例えば京都の清水寺は西国の第十六番札所ですし、浅草の観音様は坂東第十三番になっています。
その「百観音巡礼(じゅんれい)」が盛んになったのは五、六百年前からだといいますが、大勢の人々が、それぞれの願いを背負い、何ヶ月もの旅をしながら寺々を参拝して歩いたのです。
この庭園に立ち並ぶ観音石像は、その百ヶ寺におまつりしてあるそれぞれの観音様方、例えば聖観音 (しょうかんのん)や千手観音 (せんじゅかんのん)、十一面観音 (じゅういちめんかんのん)等々のお姿をいただいて石に刻んだもので、これを「写し霊場(れいじょう)」といいます。ここには番外の観音様も増えて、現在のところ百八十体以上になっておりますが、いずれにせよ、ここに居並ぶ観音様をー通りずーっと拝んで行きますと、百観音札所のすべてをお参りするに等しいご利益(りやく)を授かることになります。あるいはこのすべての観音様と、縁結びができると言うこともできるでしょう。

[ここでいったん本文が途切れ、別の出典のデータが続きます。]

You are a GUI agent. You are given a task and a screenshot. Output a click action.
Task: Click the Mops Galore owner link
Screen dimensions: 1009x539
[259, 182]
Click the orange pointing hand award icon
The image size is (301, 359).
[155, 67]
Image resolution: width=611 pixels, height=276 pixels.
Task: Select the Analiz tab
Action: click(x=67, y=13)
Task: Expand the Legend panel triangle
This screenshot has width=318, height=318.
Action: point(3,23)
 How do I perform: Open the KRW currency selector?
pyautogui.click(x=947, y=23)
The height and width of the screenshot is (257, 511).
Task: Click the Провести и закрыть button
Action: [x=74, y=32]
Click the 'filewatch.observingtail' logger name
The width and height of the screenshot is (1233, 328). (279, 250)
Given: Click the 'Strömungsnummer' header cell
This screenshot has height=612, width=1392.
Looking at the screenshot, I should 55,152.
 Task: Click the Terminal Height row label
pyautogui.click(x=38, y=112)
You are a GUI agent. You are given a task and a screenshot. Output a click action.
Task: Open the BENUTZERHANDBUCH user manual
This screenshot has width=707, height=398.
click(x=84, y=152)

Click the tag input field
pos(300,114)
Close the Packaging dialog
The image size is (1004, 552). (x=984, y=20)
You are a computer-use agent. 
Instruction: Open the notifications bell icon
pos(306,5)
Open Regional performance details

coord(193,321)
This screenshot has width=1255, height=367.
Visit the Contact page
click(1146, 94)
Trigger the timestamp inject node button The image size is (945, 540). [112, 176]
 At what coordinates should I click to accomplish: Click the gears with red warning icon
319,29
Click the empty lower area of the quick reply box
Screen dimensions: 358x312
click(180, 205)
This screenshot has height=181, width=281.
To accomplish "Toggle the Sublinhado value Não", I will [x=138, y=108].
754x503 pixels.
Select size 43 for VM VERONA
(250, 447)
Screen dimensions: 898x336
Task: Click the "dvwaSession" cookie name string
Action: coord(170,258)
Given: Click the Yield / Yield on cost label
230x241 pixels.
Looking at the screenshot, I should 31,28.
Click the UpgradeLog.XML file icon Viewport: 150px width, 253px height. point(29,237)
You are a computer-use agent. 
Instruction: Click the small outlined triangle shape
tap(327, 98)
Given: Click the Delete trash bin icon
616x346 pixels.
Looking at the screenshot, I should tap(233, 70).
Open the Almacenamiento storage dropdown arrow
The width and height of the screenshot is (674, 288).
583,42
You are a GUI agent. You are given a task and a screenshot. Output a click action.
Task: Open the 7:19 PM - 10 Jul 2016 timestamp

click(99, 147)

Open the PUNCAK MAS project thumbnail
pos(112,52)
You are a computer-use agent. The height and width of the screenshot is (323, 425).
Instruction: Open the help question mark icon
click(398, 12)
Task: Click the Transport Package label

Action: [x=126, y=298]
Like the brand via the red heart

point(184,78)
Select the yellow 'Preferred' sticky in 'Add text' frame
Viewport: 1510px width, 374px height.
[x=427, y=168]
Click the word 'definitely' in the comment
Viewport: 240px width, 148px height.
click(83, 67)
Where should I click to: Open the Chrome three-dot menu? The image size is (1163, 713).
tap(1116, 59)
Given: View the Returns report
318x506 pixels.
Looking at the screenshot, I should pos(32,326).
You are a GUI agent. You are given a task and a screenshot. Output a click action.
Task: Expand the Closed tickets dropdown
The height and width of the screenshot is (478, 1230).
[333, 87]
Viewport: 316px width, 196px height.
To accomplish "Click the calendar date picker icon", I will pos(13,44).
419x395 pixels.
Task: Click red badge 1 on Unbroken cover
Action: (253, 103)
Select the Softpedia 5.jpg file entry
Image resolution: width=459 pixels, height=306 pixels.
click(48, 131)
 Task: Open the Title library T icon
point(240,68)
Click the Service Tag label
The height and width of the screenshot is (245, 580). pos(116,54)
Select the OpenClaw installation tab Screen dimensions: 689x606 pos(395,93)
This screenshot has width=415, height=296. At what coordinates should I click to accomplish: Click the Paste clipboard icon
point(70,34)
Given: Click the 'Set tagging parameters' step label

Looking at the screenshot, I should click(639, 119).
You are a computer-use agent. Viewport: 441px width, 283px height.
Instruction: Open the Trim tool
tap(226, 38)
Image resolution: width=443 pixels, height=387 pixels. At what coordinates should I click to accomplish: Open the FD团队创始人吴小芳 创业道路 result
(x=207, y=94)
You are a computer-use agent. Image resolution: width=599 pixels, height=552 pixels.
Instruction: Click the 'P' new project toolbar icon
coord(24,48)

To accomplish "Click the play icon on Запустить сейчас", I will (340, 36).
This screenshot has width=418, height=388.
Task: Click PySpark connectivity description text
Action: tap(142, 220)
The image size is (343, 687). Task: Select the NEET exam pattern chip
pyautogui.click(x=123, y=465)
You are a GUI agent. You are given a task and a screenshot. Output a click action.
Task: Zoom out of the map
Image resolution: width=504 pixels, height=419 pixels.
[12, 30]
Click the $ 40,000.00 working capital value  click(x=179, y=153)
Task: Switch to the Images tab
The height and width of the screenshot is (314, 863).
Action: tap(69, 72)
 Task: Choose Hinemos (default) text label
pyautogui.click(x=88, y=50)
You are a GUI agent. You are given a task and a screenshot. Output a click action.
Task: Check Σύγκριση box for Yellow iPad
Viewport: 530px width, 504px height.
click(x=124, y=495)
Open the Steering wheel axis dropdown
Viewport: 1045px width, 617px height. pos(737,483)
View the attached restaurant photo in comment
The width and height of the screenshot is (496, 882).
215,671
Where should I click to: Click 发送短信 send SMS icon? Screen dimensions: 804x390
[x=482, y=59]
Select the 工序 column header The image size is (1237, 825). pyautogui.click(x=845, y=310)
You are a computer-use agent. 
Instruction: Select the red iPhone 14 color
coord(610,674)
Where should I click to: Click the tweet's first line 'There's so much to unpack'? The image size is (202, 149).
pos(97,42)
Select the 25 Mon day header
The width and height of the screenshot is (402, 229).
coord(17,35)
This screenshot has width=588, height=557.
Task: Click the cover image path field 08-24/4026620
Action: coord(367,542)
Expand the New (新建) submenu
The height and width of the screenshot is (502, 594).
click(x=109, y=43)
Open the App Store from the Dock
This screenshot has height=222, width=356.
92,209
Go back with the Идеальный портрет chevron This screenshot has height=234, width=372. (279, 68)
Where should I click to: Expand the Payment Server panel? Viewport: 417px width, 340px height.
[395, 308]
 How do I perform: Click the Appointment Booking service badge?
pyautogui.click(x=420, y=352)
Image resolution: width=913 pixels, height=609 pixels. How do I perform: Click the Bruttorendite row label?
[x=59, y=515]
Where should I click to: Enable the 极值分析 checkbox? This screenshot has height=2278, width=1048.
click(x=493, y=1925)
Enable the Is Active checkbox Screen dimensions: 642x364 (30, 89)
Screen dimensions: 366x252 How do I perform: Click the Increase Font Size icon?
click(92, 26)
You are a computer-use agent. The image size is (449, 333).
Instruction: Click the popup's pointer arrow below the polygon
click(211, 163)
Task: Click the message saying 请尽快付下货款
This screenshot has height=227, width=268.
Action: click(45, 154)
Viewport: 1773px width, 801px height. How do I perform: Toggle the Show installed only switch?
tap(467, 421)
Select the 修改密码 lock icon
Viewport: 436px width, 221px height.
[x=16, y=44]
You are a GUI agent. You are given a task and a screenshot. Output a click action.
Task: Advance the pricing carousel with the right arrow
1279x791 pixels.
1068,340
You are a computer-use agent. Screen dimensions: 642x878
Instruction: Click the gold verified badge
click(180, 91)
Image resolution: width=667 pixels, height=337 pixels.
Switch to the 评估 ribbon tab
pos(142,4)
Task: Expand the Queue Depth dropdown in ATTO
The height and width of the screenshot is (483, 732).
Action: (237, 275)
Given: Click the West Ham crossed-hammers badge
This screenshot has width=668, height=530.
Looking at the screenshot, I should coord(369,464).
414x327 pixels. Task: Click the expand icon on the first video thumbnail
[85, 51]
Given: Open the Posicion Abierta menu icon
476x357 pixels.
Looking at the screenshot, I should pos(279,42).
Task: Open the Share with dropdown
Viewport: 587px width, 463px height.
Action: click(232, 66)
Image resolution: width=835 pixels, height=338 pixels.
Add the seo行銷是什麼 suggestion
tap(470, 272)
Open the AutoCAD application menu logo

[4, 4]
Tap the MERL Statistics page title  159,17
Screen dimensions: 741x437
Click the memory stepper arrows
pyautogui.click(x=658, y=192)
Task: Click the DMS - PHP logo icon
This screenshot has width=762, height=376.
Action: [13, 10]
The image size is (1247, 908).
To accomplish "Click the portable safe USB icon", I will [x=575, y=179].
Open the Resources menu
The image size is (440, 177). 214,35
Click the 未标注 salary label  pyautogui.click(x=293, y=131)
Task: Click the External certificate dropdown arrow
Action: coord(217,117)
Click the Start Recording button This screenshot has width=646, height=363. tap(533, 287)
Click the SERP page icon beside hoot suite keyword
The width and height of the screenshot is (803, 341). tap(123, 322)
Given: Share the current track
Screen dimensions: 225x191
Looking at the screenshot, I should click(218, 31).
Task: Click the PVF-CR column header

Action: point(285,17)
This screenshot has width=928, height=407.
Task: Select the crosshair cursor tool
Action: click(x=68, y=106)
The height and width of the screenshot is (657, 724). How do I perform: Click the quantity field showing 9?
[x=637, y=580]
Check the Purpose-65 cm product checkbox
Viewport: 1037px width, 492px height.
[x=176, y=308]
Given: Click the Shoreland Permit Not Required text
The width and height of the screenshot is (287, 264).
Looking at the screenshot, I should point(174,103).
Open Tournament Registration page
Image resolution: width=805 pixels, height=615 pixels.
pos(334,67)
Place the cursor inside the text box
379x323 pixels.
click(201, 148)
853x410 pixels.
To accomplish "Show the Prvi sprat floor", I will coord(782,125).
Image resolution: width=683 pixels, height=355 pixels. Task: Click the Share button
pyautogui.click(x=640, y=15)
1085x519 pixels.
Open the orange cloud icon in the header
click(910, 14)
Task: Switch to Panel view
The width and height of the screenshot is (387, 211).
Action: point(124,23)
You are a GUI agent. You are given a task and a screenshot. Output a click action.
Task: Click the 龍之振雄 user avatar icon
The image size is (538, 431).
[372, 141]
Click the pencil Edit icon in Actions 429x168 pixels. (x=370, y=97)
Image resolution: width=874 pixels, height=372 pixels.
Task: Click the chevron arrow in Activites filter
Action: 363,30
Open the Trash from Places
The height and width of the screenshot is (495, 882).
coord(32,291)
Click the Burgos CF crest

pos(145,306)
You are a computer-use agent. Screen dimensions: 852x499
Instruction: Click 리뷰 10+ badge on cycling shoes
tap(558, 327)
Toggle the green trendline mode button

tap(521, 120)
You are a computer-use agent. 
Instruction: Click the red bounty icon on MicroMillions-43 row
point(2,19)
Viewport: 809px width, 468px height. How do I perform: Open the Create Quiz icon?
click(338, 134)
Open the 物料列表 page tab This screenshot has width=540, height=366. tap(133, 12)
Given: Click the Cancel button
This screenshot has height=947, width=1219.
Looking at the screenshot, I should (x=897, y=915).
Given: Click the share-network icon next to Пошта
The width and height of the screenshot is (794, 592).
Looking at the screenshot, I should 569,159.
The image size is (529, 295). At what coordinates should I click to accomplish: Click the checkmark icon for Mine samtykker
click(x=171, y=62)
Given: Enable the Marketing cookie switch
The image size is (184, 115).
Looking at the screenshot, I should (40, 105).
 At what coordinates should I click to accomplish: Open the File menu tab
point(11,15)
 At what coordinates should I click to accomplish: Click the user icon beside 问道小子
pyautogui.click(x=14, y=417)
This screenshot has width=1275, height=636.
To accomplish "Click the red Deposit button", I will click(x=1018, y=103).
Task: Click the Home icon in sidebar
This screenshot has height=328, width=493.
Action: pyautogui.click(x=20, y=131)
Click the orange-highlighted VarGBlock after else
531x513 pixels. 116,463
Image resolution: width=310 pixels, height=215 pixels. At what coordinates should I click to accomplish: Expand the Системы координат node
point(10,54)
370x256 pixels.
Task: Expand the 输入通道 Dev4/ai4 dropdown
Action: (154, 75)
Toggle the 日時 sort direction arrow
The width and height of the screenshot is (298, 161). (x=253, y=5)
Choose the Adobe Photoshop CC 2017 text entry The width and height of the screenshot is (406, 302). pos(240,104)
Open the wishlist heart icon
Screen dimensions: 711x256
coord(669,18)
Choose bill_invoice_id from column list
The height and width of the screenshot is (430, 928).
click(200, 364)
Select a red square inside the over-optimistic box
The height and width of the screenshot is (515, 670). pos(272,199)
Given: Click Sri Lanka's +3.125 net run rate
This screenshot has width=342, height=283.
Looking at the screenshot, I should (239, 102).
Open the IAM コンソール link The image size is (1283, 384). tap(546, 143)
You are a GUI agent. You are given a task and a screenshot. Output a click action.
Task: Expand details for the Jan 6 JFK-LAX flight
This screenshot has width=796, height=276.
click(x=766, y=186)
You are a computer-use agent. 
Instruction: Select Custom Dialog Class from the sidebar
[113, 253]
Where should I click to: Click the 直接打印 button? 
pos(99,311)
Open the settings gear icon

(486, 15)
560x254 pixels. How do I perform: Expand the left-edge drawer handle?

観音巡礼の由来をたどると八世紀の初頭まで溯 (さかのぼ)ると言われます。伝えによれば、徳道上人(とくどうしょうにん)という和尚様が生死の堺をさまよわれた時に、閻魔(えんま)法王がその夢の中に現れて、「衆生(しゅじょう)の救いのために三十三ヶ所の観音札所を開設し、写経を納めて礼拝
(らいはい)した人々には信心の証(あかし)として朱印
(しゅいん)を授けるように。」と告げて、三十三個の印を与えたと言います。このようにして初めて西国三十三ヶ所巡礼が始まりました。坂東霊場と秩父霊場が順次、鎌倉時代の頃に成立したと言われます。
※写真撮影に関して
当山では、原則として仏像の写真撮影をご遠慮いただいております。これは、写真を撮るということも仏様のお姿を写す「写仏」でございますので、相応の作法や礼儀、心構えを持っていただきたいと考えるためです。